TASK REQUIREMENTS:
• A. Translate this sentence from the passage about Get In Her Ears into Spanish: "The Get in Her Ears radio show was born shortly after, followed by live gig nights in pubs across London."
• B. Continue the passage about Get In Her Ears, picking up after its final sentence.

It didn’t take long after the two met to form Get In Her Ears. The pair was at a pub one night when they felt a calling to start their own platform dedicated specifically to the voices and sounds they wanted to hear more of in music.

“We understand what it feels like to fight for your space and your voice,” Walker says. “I think we were pushing against an immovable object and we were tired of pushing against that immovable object…and it was like ‘you know what, we should just do something ourselves.”

With a similar love for their communities in the industry and a similar eye for activism, the vision for the organisation and organising the ethics came effortlessly, they say.  

“We have really aligned ethics and morals and beliefs in the music world that wasn’t specifically just about women,” Walker says. “We felt a wider gender issue to include transgender and gender non conforming people and non-binary people and also LGBTQIA+ people.”

The Get in Her Ears radio show was born shortly after, followed by live gig nights in pubs across London.

INFORMATION PROVIDED:
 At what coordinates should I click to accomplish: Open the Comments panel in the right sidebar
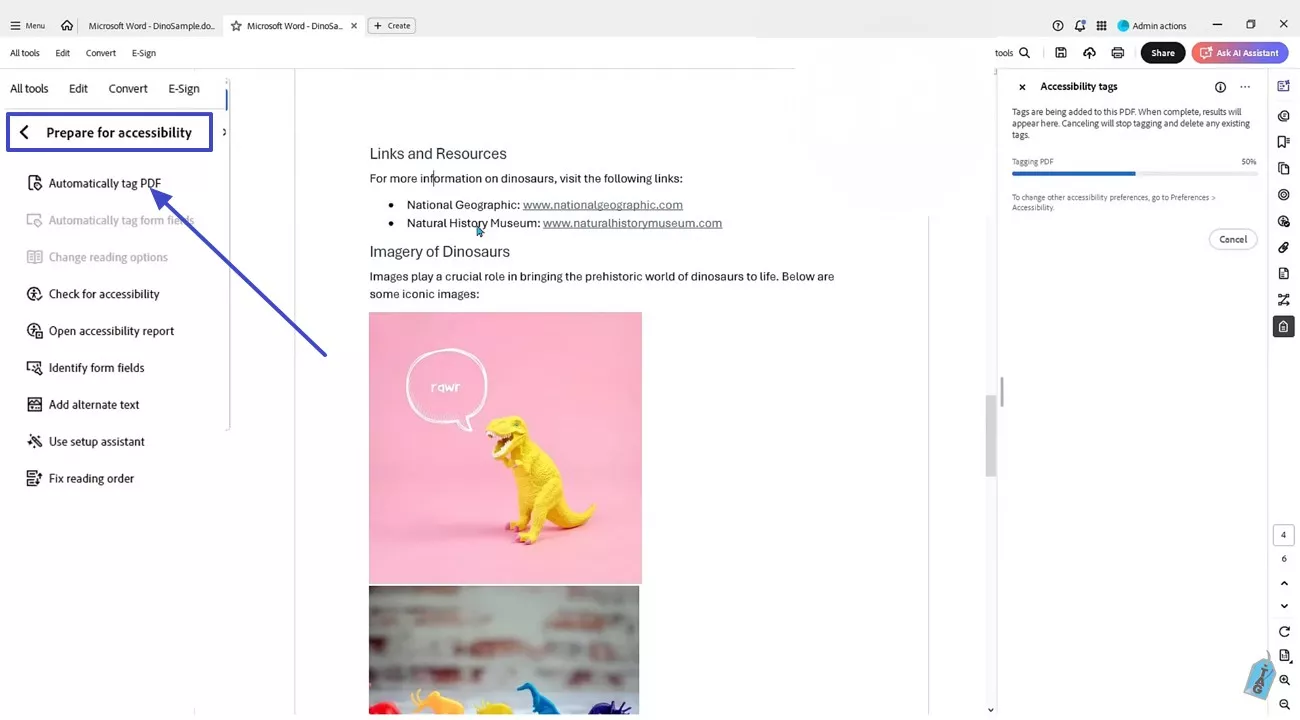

ANSWERS IN ORDER:
• A. El programa de radio Get in Her Ears nació poco después, seguido de noches de conciertos en directo en pubs de todo Londres.

• B.
Shortly after, Crudgington, another fellow Gigslutz contributor and frequent listener of the GIHE radio show, joined the team and completed the trifecta.

The platform took off with an energetic start, with all sorts of sounds flowing through the radio stations and pub floors bumping to the beat of new artists. Soon after its start, its live nights became a popular hit for London’s DIY music scene, filling venues to max capacity, and its website filling with artist interviews and track reviews.

The platform not only exists online but through the airwaves and on the dance floor of pubs across London as well.  

The Get in Her Ears radio show, which catalyzed the multi-platform organisation, is produced entirely by the central team and is hosted on Soho Radio, an internet radio station, which Walker says gives them the freedom to expand their playlists and what they can talk about.

“It does allow us to have that wider platform and that wider voice and to talk about music and also what people turn to music for and what music means,” Walker says.

Without the censorship restrictions of the BBC and Ofcom, GIHE is able to introduce listeners to artists of all styles and genres that may not be allowed on typical radio. – “Music is so powerful and some of the stuff that we play on our show, it won’t ever be mainstream radio-friendly, but that’s where the power lies,” Crudgington adds.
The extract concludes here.